Hormones as Regulators (Feed Back Control):
This mechanism is known as homeostasis. Blood carries hormones from the endocrine gland to the target organ. Decrease or increase in the amount of hormone in the blood has an effect on the concerned gland (secreting gland) to reduce or increase the secretion of the specific hormone. This mechanism is known as feedback control.
It is of two types:
(i) Positive feedback control and
(ii) Negative feedback control.
To understand the mechanism involved in feedback control, we can take case of thyroxine secretion.

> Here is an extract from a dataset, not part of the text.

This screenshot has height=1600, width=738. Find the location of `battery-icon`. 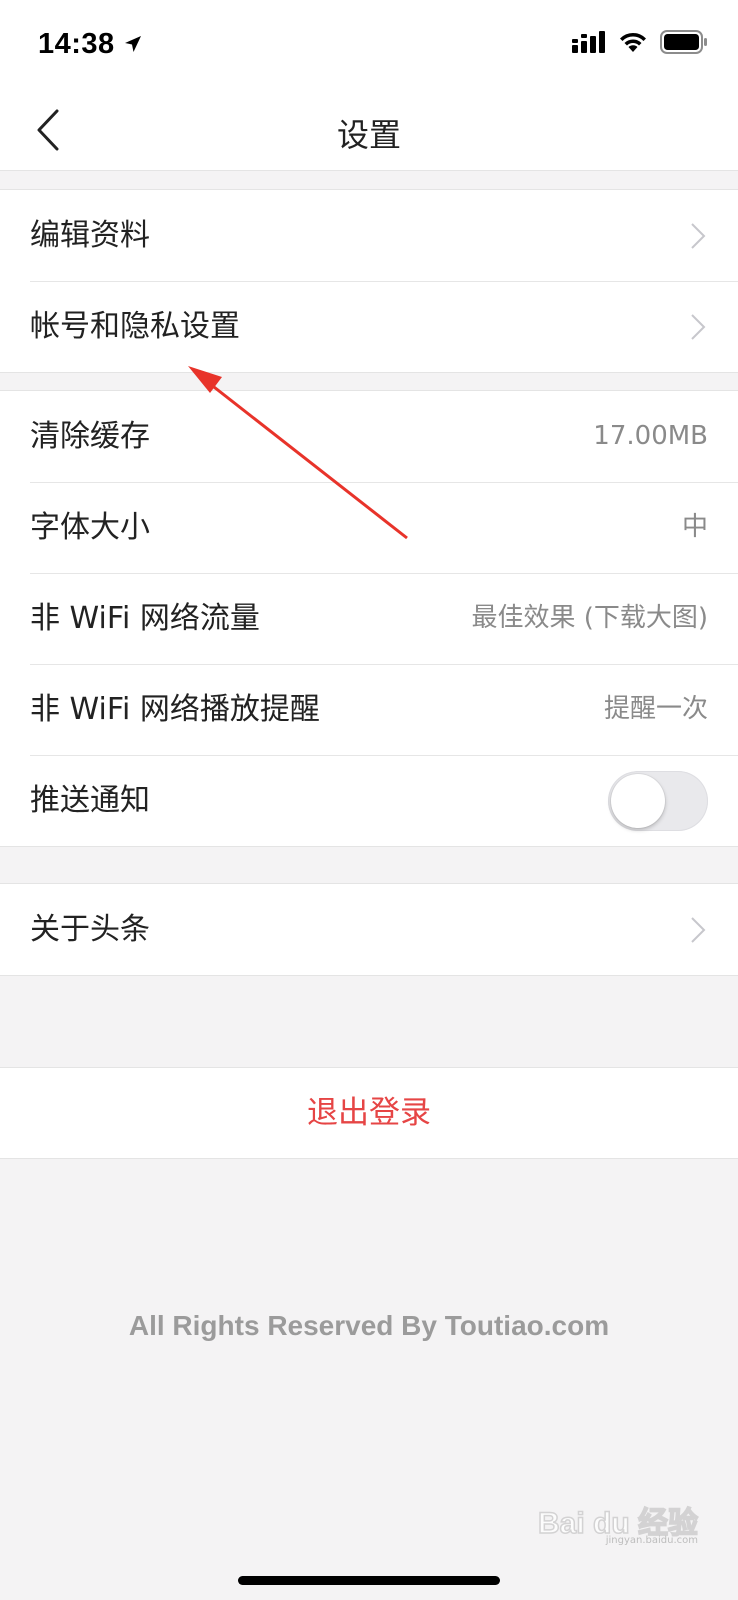

battery-icon is located at coordinates (684, 42).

(i) Positive Feed Back Control:
Thyroxine hormone is secreted by thyroid gland. The thyrotropin releasing hormone (TRH) from the hypothalamus stimulates the anterior pituitary to secrete thyroid stimulating hormone (TSH). TSH in turn stimulates the tyroid gland to secrete thyroxine. If the level of thyroxine in blood is less than normal, this low thyroxine level stimulates hypothalamus to secrete more TRH. This results in increased secretion of TSH which in turn stimulates increased secretion of thyroxine. Such regulatory mechanism is called positive feedback control.
(ii) Negative Feed Back Control:
If the level of thyroxine in blood is more than the normal, this high thyroxine level produces an inhibitory effect on hypothalamus. As a result less TRH and then less TSH are produced by hypothalamus and anterior pituitary respectively. This results a decrease in thyroxine. This is called negative feedback control.